**Data to use:**

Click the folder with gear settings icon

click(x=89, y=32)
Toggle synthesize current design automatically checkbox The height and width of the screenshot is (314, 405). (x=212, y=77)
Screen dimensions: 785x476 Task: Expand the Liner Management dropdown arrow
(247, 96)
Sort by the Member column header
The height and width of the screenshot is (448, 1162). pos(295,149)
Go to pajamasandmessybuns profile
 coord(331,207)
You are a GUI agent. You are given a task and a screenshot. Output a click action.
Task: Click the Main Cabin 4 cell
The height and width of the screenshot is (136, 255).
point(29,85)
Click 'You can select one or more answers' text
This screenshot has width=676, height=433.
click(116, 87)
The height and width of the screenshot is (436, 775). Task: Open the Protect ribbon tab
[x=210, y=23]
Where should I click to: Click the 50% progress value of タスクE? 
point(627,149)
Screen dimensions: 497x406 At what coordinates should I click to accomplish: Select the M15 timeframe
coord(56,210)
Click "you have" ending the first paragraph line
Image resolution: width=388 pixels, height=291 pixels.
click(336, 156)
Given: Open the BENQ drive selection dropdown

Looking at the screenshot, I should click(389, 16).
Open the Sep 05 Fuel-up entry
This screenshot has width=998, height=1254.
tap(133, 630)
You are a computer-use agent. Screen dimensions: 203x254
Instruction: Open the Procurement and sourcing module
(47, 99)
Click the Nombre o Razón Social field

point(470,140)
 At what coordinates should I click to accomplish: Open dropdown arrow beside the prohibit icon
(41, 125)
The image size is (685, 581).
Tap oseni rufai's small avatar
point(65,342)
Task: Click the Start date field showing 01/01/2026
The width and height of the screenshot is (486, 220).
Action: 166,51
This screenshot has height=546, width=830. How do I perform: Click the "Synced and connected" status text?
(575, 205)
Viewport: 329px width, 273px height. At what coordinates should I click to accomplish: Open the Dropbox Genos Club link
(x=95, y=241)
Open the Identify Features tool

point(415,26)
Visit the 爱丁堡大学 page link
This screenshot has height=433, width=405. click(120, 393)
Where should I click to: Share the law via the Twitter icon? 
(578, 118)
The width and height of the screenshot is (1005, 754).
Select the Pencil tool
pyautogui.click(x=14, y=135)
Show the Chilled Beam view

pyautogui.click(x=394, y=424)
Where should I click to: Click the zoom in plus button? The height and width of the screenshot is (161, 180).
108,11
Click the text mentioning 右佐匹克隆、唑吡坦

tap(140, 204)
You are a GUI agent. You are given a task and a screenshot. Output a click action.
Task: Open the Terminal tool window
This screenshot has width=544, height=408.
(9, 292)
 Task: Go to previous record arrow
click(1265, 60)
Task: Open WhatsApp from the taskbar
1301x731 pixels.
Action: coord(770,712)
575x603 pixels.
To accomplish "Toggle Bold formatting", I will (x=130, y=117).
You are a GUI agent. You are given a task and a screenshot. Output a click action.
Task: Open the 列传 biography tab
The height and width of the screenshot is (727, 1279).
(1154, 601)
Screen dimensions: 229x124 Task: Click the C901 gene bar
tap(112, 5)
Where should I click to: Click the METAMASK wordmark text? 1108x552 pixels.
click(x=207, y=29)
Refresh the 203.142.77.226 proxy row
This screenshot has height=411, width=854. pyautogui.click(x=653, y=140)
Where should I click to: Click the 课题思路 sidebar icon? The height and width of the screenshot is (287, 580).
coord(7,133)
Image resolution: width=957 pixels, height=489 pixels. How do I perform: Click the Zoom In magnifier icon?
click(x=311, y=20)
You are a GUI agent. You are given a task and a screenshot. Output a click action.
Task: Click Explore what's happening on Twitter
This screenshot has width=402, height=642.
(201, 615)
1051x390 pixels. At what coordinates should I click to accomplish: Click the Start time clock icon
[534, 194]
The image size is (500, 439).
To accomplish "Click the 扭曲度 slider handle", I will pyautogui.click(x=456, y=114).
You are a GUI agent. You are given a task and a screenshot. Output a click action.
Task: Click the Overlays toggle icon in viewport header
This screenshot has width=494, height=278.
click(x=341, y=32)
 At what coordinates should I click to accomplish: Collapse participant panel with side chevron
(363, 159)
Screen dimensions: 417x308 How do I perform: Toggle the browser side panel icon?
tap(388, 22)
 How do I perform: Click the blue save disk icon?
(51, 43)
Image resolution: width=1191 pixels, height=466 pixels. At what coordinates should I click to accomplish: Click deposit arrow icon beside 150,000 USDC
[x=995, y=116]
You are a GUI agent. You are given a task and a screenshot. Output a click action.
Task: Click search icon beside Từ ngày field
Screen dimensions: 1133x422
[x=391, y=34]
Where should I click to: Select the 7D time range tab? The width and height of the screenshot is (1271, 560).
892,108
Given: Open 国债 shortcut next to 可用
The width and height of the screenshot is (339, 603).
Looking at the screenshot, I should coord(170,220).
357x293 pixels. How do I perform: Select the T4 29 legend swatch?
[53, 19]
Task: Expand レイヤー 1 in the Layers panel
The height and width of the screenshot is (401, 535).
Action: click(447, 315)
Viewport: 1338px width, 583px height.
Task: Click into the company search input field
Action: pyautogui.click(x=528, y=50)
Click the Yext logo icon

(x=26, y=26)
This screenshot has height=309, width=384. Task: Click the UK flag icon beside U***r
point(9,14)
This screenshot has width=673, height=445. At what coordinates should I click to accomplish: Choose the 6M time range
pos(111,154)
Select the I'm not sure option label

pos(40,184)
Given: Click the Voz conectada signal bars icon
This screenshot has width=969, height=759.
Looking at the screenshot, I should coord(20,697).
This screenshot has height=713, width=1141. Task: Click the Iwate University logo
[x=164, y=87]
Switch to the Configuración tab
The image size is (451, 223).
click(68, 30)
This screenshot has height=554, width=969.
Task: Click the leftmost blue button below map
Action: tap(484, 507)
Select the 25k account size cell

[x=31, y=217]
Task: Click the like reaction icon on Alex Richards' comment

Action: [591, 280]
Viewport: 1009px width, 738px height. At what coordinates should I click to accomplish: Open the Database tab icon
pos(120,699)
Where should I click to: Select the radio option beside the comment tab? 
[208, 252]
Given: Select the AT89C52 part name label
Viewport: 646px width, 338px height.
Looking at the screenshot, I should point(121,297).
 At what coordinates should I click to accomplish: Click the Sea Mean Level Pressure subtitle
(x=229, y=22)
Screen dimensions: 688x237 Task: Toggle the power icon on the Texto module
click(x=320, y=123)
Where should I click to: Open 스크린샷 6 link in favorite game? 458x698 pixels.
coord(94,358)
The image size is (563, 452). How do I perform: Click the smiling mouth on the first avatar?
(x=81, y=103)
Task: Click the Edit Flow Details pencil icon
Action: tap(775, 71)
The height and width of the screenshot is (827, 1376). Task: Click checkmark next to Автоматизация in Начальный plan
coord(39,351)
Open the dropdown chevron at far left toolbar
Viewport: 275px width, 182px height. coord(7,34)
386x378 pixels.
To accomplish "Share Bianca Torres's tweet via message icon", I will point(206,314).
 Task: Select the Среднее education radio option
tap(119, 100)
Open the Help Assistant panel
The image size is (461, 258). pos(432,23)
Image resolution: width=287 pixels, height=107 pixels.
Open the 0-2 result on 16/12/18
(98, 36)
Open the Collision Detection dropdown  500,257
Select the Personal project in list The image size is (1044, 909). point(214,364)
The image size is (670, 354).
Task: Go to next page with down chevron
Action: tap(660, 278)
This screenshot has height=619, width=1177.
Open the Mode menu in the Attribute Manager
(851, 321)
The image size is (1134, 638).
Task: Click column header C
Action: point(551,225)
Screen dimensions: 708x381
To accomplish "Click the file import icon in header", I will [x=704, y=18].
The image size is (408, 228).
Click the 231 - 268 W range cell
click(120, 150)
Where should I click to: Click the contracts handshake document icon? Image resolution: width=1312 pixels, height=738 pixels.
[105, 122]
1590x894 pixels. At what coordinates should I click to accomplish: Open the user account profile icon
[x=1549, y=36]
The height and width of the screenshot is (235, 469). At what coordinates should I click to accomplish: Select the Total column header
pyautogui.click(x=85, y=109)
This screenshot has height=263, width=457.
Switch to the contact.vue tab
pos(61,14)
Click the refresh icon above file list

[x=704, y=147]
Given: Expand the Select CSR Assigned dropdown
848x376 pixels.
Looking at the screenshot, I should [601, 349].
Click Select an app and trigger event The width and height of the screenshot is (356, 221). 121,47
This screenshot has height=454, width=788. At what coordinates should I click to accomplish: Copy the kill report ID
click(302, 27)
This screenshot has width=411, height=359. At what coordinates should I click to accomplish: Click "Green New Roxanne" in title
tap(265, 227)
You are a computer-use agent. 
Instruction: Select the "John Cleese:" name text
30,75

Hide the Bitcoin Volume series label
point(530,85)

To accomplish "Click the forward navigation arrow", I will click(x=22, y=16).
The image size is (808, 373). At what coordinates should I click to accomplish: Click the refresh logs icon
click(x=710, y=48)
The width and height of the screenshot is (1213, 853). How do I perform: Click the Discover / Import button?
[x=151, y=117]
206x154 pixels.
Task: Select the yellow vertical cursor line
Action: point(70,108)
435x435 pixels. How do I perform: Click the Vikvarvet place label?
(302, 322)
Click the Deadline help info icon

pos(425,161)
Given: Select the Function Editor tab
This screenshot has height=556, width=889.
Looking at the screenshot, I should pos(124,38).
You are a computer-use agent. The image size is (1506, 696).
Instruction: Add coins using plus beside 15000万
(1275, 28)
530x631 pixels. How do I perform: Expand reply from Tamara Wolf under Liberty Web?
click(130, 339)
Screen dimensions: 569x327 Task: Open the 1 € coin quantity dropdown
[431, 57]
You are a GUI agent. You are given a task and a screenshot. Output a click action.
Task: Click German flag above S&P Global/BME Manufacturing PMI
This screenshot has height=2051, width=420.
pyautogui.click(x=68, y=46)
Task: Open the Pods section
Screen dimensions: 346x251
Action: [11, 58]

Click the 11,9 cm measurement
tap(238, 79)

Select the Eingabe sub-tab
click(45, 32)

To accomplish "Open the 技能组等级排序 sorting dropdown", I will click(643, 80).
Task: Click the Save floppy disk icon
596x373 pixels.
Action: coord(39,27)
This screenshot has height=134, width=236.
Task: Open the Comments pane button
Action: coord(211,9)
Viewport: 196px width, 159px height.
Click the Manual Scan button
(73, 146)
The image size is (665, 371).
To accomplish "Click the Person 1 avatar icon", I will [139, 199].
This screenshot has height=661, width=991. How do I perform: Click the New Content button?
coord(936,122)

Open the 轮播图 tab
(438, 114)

**Description of the task:** Copy the records above exactly, beginning at the line that contains "This screenshot has width=402, height=642." and stopping after the line that contains "Task: Expand レイヤー 1 in the Layers panel".

**Output below:**
This screenshot has width=402, height=642.
(201, 615)
1051x390 pixels. At what coordinates should I click to accomplish: Click the Start time clock icon
[534, 194]
The image size is (500, 439).
To accomplish "Click the 扭曲度 slider handle", I will pyautogui.click(x=456, y=114).
You are a GUI agent. You are given a task and a screenshot. Output a click action.
Task: Click the Overlays toggle icon in viewport header
This screenshot has width=494, height=278.
click(x=341, y=32)
 At what coordinates should I click to accomplish: Collapse participant panel with side chevron
(363, 159)
Screen dimensions: 417x308 How do I perform: Toggle the browser side panel icon?
tap(388, 22)
 How do I perform: Click the blue save disk icon?
(51, 43)
Image resolution: width=1191 pixels, height=466 pixels. At what coordinates should I click to accomplish: Click deposit arrow icon beside 150,000 USDC
[x=995, y=116]
You are a GUI agent. You are given a task and a screenshot. Output a click action.
Task: Click search icon beside Từ ngày field
Screen dimensions: 1133x422
[x=391, y=34]
Where should I click to: Select the 7D time range tab? The width and height of the screenshot is (1271, 560).
892,108
Given: Open 国债 shortcut next to 可用
The width and height of the screenshot is (339, 603).
Looking at the screenshot, I should coord(170,220).
357x293 pixels. How do I perform: Select the T4 29 legend swatch?
[53, 19]
Task: Expand レイヤー 1 in the Layers panel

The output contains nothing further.